- What you will do
Please rewrite all of the items below, putting "location" wherever "coordinates" appears and changing nothing else.

- Exercise input
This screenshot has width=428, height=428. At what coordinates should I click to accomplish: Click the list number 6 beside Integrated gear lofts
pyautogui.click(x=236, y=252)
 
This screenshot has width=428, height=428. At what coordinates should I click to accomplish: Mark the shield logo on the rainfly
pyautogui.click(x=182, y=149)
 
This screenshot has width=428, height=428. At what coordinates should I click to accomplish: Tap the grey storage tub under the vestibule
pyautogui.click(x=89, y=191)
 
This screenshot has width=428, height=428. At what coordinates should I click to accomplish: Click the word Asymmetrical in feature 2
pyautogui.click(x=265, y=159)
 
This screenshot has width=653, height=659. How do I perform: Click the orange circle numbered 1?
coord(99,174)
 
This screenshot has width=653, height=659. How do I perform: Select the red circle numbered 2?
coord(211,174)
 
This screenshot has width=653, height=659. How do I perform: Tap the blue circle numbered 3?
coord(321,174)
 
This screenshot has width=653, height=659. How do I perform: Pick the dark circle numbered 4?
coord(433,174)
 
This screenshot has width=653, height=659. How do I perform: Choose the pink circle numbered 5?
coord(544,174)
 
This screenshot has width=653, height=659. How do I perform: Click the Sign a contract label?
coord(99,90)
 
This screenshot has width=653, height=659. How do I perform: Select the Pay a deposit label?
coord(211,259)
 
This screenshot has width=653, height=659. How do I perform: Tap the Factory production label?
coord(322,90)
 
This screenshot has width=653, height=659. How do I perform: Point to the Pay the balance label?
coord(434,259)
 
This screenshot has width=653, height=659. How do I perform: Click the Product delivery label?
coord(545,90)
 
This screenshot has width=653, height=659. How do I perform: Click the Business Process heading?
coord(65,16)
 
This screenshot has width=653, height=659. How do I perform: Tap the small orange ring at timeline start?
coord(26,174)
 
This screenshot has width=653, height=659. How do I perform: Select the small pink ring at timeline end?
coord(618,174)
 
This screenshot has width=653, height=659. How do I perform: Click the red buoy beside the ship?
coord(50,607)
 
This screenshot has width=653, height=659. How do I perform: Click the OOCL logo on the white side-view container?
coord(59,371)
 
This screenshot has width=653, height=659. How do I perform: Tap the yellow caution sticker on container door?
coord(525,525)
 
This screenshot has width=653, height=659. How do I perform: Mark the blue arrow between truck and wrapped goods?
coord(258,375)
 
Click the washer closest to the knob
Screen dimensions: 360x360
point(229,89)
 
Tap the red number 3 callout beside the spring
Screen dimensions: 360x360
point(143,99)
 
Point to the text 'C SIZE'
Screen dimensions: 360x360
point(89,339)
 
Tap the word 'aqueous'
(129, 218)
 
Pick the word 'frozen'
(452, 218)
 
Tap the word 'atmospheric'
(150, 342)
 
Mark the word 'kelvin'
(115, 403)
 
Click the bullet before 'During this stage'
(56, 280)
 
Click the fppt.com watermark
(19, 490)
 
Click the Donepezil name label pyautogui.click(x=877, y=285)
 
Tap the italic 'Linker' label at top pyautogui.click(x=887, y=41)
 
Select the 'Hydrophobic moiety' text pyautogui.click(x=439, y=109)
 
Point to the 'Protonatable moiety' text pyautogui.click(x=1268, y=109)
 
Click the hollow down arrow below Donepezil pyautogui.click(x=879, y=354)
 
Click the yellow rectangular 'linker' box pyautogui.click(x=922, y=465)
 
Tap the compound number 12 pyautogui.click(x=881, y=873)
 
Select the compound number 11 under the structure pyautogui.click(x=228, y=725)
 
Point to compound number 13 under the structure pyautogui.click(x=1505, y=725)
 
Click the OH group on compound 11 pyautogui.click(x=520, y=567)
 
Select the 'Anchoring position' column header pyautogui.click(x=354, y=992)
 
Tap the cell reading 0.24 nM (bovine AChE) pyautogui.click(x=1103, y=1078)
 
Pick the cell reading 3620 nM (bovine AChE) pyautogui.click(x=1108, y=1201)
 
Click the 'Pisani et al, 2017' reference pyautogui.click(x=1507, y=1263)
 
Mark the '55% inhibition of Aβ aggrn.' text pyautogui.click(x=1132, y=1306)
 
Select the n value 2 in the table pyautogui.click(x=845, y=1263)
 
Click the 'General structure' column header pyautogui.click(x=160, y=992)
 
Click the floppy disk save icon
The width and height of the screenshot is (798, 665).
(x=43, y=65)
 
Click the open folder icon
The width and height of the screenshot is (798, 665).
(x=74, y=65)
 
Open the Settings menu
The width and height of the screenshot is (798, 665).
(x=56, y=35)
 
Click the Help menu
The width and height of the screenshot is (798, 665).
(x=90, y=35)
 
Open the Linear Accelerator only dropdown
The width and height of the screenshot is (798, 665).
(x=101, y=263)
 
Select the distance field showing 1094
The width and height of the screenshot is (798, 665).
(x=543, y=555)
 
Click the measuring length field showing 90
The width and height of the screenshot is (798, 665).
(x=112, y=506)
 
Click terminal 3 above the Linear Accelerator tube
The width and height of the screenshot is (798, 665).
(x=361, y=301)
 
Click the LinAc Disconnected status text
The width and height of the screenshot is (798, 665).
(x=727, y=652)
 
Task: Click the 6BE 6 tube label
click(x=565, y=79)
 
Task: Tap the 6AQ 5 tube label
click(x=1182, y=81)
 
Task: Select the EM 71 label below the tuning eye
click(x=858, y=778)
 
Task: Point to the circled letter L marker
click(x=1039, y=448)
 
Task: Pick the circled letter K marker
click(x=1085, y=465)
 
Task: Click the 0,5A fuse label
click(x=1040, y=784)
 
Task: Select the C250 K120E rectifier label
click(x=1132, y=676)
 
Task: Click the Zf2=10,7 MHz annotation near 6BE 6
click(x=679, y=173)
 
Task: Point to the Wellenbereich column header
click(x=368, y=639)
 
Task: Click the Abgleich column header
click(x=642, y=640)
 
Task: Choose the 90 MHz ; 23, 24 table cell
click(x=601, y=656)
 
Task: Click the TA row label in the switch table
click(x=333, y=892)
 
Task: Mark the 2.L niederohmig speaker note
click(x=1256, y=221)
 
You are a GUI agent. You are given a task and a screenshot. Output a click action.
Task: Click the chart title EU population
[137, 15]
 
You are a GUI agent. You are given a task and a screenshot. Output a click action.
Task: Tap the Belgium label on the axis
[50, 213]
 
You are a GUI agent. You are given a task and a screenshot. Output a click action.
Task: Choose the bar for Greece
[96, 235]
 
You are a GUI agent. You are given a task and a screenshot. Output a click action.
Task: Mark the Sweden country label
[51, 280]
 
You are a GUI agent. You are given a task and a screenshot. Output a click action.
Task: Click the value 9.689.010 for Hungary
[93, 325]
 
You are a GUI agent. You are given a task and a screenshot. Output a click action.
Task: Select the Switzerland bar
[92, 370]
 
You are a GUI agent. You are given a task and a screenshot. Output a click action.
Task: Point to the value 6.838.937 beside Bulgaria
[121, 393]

- Task response
This screenshot has width=428, height=428. At what location should I click to accomplish: Click the list number 6 beside Integrated gear lofts
pyautogui.click(x=236, y=252)
 
This screenshot has width=428, height=428. At what location should I click to accomplish: Mark the shield logo on the rainfly
pyautogui.click(x=182, y=149)
 
This screenshot has width=428, height=428. At what location should I click to accomplish: Tap the grey storage tub under the vestibule
pyautogui.click(x=89, y=191)
 
This screenshot has width=428, height=428. At what location should I click to accomplish: Click the word Asymmetrical in feature 2
pyautogui.click(x=265, y=159)
 
This screenshot has width=653, height=659. How do I perform: Click the orange circle numbered 1?
coord(99,174)
 
This screenshot has width=653, height=659. How do I perform: Select the red circle numbered 2?
coord(211,174)
 
This screenshot has width=653, height=659. How do I perform: Tap the blue circle numbered 3?
coord(321,174)
 
This screenshot has width=653, height=659. How do I perform: Pick the dark circle numbered 4?
coord(433,174)
 
This screenshot has width=653, height=659. How do I perform: Choose the pink circle numbered 5?
coord(544,174)
 
This screenshot has width=653, height=659. How do I perform: Click the Sign a contract label?
coord(99,90)
 
This screenshot has width=653, height=659. How do I perform: Select the Pay a deposit label?
coord(211,259)
 
This screenshot has width=653, height=659. How do I perform: Tap the Factory production label?
coord(322,90)
 
This screenshot has width=653, height=659. How do I perform: Point to the Pay the balance label?
coord(434,259)
 
This screenshot has width=653, height=659. How do I perform: Click the Product delivery label?
coord(545,90)
 
This screenshot has width=653, height=659. How do I perform: Click the Business Process heading?
coord(65,16)
 
This screenshot has width=653, height=659. How do I perform: Tap the small orange ring at timeline start?
coord(26,174)
 
This screenshot has width=653, height=659. How do I perform: Select the small pink ring at timeline end?
coord(618,174)
 
This screenshot has width=653, height=659. How do I perform: Click the red buoy beside the ship?
coord(50,607)
 
This screenshot has width=653, height=659. How do I perform: Click the OOCL logo on the white side-view container?
coord(59,371)
 
This screenshot has width=653, height=659. How do I perform: Tap the yellow caution sticker on container door?
coord(525,525)
 
This screenshot has width=653, height=659. How do I perform: Mark the blue arrow between truck and wrapped goods?
coord(258,375)
 
Click the washer closest to the knob
Screen dimensions: 360x360
point(229,89)
 
Tap the red number 3 callout beside the spring
Screen dimensions: 360x360
point(143,99)
 
Point to the text 'C SIZE'
Screen dimensions: 360x360
point(89,339)
 
Tap the word 'aqueous'
(129, 218)
 
Pick the word 'frozen'
(452, 218)
 
Tap the word 'atmospheric'
(150, 342)
 
Mark the word 'kelvin'
(115, 403)
 
Click the bullet before 'During this stage'
(56, 280)
 
Click the fppt.com watermark
(19, 490)
 
Click the Donepezil name label pyautogui.click(x=877, y=285)
 
Tap the italic 'Linker' label at top pyautogui.click(x=887, y=41)
 
Select the 'Hydrophobic moiety' text pyautogui.click(x=439, y=109)
 
Point to the 'Protonatable moiety' text pyautogui.click(x=1268, y=109)
 
Click the hollow down arrow below Donepezil pyautogui.click(x=879, y=354)
 
Click the yellow rectangular 'linker' box pyautogui.click(x=922, y=465)
 
Tap the compound number 12 pyautogui.click(x=881, y=873)
 
Select the compound number 11 under the structure pyautogui.click(x=228, y=725)
 
Point to compound number 13 under the structure pyautogui.click(x=1505, y=725)
 
Click the OH group on compound 11 pyautogui.click(x=520, y=567)
 
Select the 'Anchoring position' column header pyautogui.click(x=354, y=992)
 
Tap the cell reading 0.24 nM (bovine AChE) pyautogui.click(x=1103, y=1078)
 
Pick the cell reading 3620 nM (bovine AChE) pyautogui.click(x=1108, y=1201)
 
Click the 'Pisani et al, 2017' reference pyautogui.click(x=1507, y=1263)
 
Mark the '55% inhibition of Aβ aggrn.' text pyautogui.click(x=1132, y=1306)
 
Select the n value 2 in the table pyautogui.click(x=845, y=1263)
 
Click the 'General structure' column header pyautogui.click(x=160, y=992)
 
Click the floppy disk save icon
The width and height of the screenshot is (798, 665).
(x=43, y=65)
 
Click the open folder icon
The width and height of the screenshot is (798, 665).
(x=74, y=65)
 
Open the Settings menu
The width and height of the screenshot is (798, 665).
(x=56, y=35)
 
Click the Help menu
The width and height of the screenshot is (798, 665).
(x=90, y=35)
 
Open the Linear Accelerator only dropdown
The width and height of the screenshot is (798, 665).
(x=101, y=263)
 
Select the distance field showing 1094
The width and height of the screenshot is (798, 665).
(x=543, y=555)
 
Click the measuring length field showing 90
The width and height of the screenshot is (798, 665).
(x=112, y=506)
 
Click terminal 3 above the Linear Accelerator tube
The width and height of the screenshot is (798, 665).
(x=361, y=301)
 
Click the LinAc Disconnected status text
The width and height of the screenshot is (798, 665).
(x=727, y=652)
 
Task: Click the 6BE 6 tube label
click(x=565, y=79)
 
Task: Tap the 6AQ 5 tube label
click(x=1182, y=81)
 
Task: Select the EM 71 label below the tuning eye
click(x=858, y=778)
 
Task: Point to the circled letter L marker
click(x=1039, y=448)
 
Task: Pick the circled letter K marker
click(x=1085, y=465)
 
Task: Click the 0,5A fuse label
click(x=1040, y=784)
 
Task: Select the C250 K120E rectifier label
click(x=1132, y=676)
 
Task: Click the Zf2=10,7 MHz annotation near 6BE 6
click(x=679, y=173)
 
Task: Point to the Wellenbereich column header
click(x=368, y=639)
 
Task: Click the Abgleich column header
click(x=642, y=640)
 
Task: Choose the 90 MHz ; 23, 24 table cell
click(x=601, y=656)
 
Task: Click the TA row label in the switch table
click(x=333, y=892)
 
Task: Mark the 2.L niederohmig speaker note
click(x=1256, y=221)
 
You are a GUI agent. You are given a task and a screenshot. Output a click action.
Task: Click the chart title EU population
[137, 15]
 
You are a GUI agent. You are given a task and a screenshot. Output a click action.
Task: Tap the Belgium label on the axis
[50, 213]
 
You are a GUI agent. You are given a task and a screenshot. Output a click action.
Task: Choose the bar for Greece
[96, 235]
 
You are a GUI agent. You are given a task and a screenshot. Output a click action.
Task: Mark the Sweden country label
[51, 280]
 
You are a GUI agent. You are given a task and a screenshot. Output a click action.
Task: Click the value 9.689.010 for Hungary
[93, 325]
 
You are a GUI agent. You are given a task and a screenshot. Output a click action.
Task: Select the Switzerland bar
[92, 370]
 
You are a GUI agent. You are given a task and a screenshot. Output a click action.
Task: Point to the value 6.838.937 beside Bulgaria
[121, 393]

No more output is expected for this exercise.